ACTIVITY:
Taking the line with "Select the Customization label in the sidebar" as the first and the line with "Task: Go back using the browser arrow" as the last, set down the lines below exactly, pictures excluded.

ENTRIES PROVIDED:
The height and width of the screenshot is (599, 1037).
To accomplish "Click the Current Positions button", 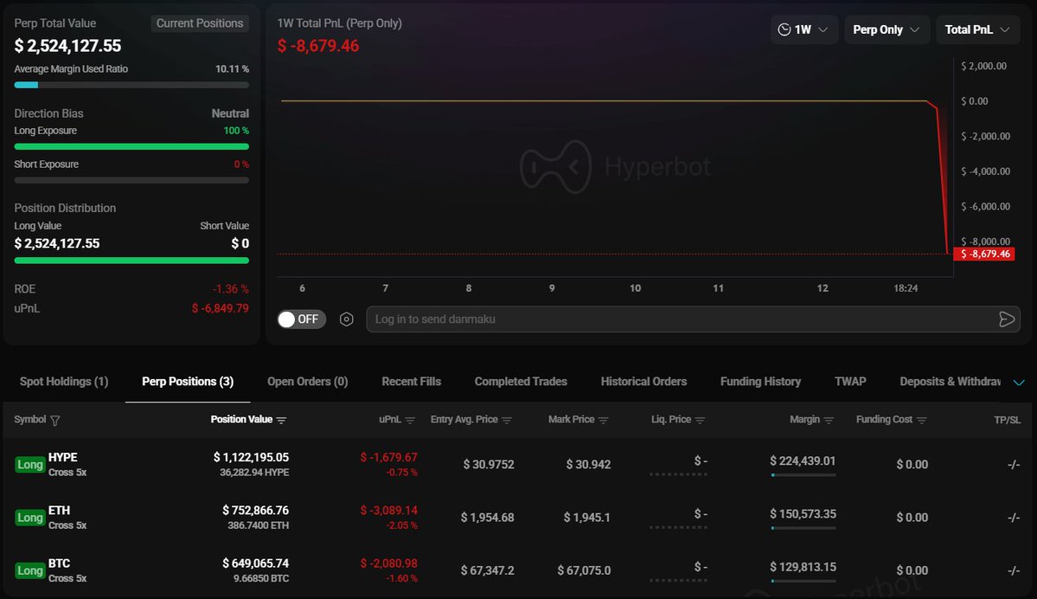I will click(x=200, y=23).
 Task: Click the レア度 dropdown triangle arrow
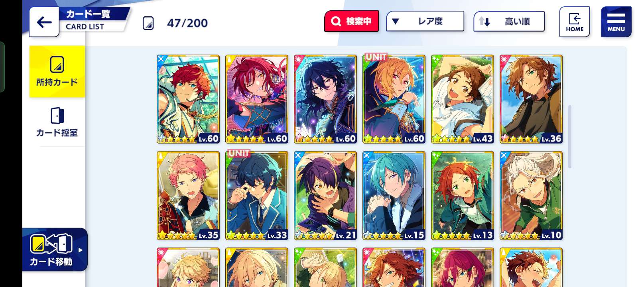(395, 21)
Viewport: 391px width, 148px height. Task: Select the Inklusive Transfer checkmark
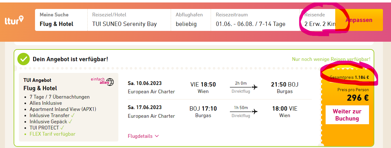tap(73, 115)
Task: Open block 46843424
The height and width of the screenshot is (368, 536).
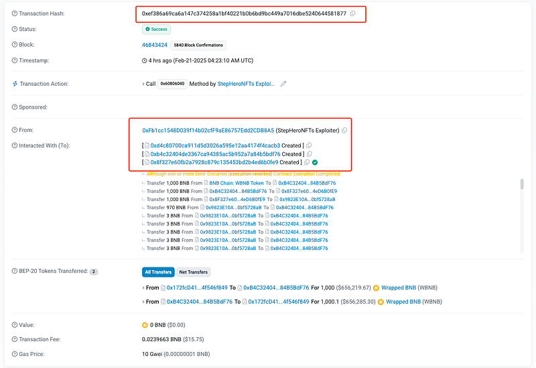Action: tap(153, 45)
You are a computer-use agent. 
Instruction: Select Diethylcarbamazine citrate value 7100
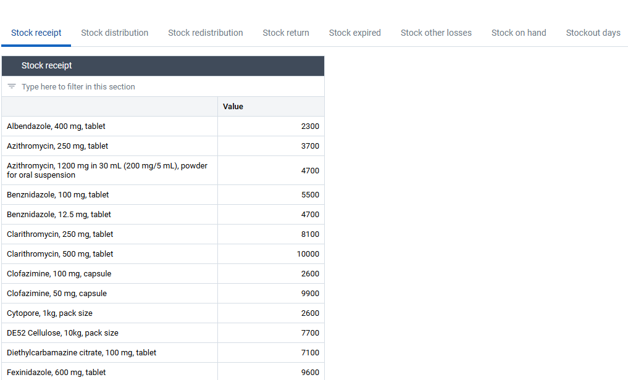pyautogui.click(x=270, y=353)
---
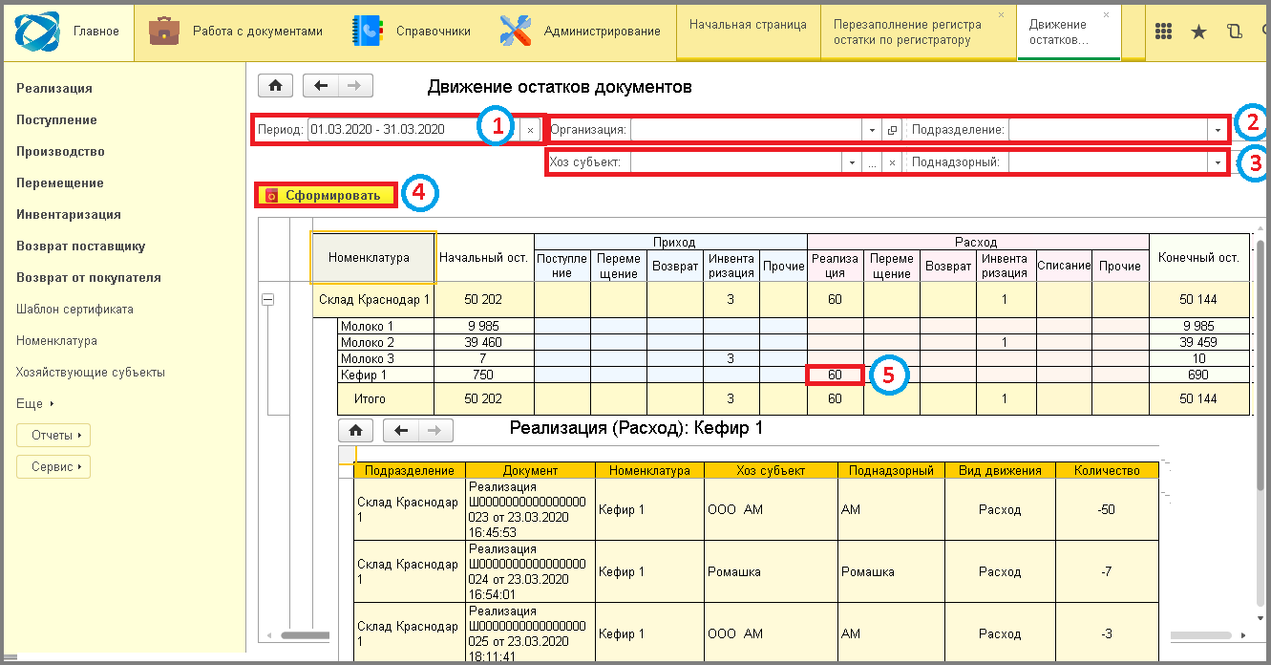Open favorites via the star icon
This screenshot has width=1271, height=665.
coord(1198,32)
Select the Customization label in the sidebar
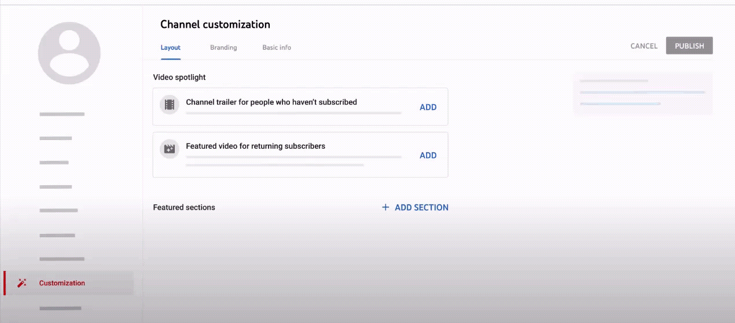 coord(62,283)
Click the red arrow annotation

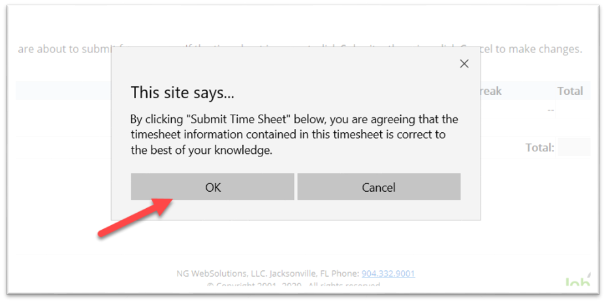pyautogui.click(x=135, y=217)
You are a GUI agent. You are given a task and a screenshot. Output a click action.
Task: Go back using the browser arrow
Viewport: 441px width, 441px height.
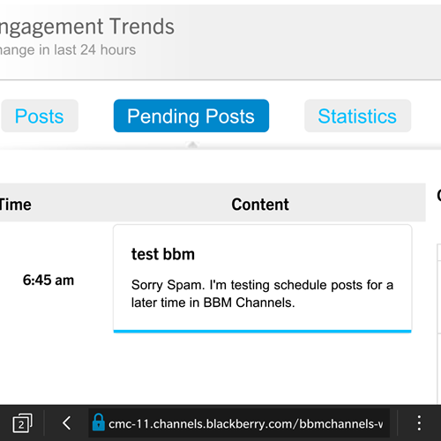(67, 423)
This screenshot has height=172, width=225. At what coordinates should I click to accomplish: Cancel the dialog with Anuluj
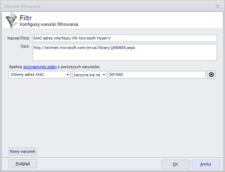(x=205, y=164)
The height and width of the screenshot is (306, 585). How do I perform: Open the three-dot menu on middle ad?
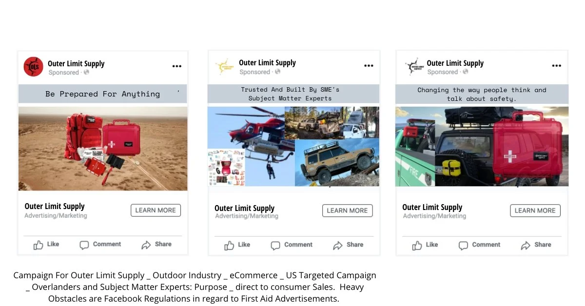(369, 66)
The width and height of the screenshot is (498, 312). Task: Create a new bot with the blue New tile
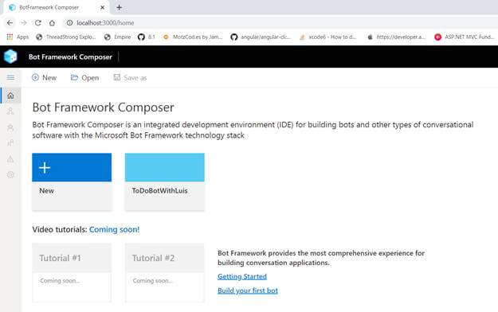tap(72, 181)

EXERCISE ANSWER:
Select the Customization label in the sidebar
 coord(62,283)
Click the red arrow annotation

pyautogui.click(x=135, y=217)
You are a GUI agent. You are given a task and a screenshot. Output a click action.
Task: Go back using the browser arrow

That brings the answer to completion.